I am a skeptic of the self-assured visionary; they call motives “ulterior” for a reason.
[/quote]
Hey Doc, I offered no commentary (see Mufasa’s post). If one wants to present a thesis that Thomas Jefferson was a raving lunatic who deserves no respect and no study, fine, have at it.
[/quote]
Hey, that’s not my thesis, and not Ellis’. But if you want to say that’s what I said, I couldn’t argue, could I? And here I thought I was studying the quotes, the context, the history, the motivations…
[quote]
I have more quotes coming from those other than Jefferson. When I’m done an honest man will have to admit there is validity on both sides.
Now TB stated, like George Jepsen in CT, that the issue was “settled” a long time ago but I disagree. I DO feel the pro nullification debate was sullied and severely damaged by the victory of the North in the War Between the States but it does NOT need to be inextricably tied to secession. It should not be. Period. To do so is to proclaim guilt by association. No need for this.
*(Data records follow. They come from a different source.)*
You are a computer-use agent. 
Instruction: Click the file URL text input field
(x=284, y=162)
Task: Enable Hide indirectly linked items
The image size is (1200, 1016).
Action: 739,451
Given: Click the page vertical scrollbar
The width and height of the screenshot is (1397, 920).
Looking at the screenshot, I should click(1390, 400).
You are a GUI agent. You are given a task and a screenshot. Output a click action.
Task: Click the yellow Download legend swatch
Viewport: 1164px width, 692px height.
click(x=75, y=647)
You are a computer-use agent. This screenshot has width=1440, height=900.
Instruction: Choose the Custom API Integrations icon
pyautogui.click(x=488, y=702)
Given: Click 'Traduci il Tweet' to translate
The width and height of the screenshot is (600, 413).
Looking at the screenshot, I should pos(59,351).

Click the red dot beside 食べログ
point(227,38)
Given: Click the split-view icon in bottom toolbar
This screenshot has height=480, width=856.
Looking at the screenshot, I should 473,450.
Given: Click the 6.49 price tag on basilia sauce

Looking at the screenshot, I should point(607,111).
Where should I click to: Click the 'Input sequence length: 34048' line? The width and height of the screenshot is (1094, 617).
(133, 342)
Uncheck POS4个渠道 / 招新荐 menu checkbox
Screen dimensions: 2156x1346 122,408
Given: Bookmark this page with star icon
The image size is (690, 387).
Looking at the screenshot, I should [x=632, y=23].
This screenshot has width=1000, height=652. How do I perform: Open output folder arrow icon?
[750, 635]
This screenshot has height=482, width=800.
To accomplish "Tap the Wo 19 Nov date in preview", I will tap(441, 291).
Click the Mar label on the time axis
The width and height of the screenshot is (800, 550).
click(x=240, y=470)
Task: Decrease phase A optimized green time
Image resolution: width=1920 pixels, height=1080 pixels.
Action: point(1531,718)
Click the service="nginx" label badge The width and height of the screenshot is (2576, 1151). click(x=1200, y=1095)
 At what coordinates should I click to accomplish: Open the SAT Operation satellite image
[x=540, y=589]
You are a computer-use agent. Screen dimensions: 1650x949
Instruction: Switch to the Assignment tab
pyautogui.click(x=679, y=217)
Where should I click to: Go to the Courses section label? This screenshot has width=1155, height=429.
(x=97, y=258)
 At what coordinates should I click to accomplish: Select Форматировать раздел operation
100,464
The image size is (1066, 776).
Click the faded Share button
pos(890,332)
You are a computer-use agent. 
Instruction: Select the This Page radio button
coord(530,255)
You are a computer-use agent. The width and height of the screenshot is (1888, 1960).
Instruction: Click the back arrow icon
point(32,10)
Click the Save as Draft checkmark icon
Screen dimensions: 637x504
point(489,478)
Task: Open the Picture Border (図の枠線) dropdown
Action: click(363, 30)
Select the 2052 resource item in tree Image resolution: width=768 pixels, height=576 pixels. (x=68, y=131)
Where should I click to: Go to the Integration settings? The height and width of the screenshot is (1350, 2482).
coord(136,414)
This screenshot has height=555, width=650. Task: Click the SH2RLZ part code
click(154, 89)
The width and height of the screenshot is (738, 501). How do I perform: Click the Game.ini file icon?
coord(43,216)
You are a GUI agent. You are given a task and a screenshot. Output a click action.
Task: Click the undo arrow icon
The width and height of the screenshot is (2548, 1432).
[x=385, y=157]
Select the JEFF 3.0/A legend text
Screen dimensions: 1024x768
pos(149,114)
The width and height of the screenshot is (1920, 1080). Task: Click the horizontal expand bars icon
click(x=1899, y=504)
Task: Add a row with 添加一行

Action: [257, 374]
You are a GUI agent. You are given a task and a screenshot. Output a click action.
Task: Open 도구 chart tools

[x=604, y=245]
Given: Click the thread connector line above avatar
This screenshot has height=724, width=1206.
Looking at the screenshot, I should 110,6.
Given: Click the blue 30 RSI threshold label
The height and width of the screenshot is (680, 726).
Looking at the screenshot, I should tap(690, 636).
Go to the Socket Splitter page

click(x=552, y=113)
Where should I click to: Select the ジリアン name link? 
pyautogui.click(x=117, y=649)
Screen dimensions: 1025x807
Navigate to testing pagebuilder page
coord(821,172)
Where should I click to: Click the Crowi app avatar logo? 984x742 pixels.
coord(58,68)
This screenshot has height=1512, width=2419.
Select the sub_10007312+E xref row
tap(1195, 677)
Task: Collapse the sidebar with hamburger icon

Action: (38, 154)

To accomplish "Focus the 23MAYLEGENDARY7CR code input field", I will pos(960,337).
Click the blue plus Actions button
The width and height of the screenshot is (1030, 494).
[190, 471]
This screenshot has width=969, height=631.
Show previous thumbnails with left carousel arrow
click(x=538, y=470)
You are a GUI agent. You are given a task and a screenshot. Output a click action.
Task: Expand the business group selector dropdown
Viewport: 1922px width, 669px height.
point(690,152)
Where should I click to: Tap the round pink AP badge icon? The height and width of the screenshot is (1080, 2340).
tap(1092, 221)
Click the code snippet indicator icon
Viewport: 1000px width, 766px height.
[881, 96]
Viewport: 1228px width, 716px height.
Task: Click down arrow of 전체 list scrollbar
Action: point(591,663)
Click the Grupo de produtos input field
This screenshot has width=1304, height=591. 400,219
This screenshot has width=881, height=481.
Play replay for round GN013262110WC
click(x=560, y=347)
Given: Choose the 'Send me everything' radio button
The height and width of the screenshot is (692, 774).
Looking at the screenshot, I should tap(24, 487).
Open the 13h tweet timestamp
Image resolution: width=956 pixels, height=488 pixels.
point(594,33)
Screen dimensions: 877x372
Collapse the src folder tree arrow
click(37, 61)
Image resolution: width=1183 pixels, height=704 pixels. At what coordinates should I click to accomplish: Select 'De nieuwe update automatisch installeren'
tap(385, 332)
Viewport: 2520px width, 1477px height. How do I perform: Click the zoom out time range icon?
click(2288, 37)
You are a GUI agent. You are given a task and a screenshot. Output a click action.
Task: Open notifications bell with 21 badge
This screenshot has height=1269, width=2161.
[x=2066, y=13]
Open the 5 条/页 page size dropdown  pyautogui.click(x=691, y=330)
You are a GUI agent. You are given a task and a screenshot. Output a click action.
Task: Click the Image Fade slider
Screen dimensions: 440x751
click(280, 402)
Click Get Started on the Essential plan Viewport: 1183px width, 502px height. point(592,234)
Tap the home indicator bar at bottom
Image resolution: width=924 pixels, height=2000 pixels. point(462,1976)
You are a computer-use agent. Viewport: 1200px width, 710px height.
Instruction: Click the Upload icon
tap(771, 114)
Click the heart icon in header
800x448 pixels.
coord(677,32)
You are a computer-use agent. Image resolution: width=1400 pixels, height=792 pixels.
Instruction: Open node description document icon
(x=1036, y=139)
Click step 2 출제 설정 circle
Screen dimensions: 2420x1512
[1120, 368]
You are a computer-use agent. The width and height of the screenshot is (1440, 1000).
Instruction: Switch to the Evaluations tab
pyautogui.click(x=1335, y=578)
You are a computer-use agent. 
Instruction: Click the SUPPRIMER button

Let it be argued on its merits.
You will see no secession talk from me on this subject.[/quote]
But what about poor Abigail Adams?
Surely you see the chain: 1776…1787…1801 election…1804 and a little letter to Abigail Adams…and a lot of anti-court rhetoric of ambivalent motivation.
(BTW, my part in the discussion was to read with you Madison’s Virginia Resolution, Report, and his own intent regarding both nullification and secession…I did not evoke or interpose The Civil War, Jefferson, Jackson, Jepsen or my grandfather’s mustache.)